Description of the task
In the records below, find the line that contains "Tap the speaker", then transcribe it and every later line exactly, stopping at the final line.

Material provided

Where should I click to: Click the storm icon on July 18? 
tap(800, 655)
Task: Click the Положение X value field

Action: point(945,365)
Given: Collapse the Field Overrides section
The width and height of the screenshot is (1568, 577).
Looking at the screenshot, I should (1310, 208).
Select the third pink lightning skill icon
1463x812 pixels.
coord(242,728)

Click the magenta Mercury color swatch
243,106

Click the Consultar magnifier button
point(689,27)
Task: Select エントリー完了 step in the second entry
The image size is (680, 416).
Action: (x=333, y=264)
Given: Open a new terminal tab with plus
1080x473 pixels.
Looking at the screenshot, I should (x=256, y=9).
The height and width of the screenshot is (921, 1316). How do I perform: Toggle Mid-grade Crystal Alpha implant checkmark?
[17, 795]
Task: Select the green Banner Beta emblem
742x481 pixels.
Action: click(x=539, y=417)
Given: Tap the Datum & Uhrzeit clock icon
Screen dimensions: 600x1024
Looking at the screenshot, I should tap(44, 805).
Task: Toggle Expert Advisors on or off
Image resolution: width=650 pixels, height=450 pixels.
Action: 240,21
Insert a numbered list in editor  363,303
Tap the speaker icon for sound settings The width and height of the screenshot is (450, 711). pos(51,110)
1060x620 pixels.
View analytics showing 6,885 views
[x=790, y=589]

Answer box
Tap the speaker icon for sound settings The width and height of the screenshot is (450, 711). pos(51,110)
1060x620 pixels.
View analytics showing 6,885 views
[x=790, y=589]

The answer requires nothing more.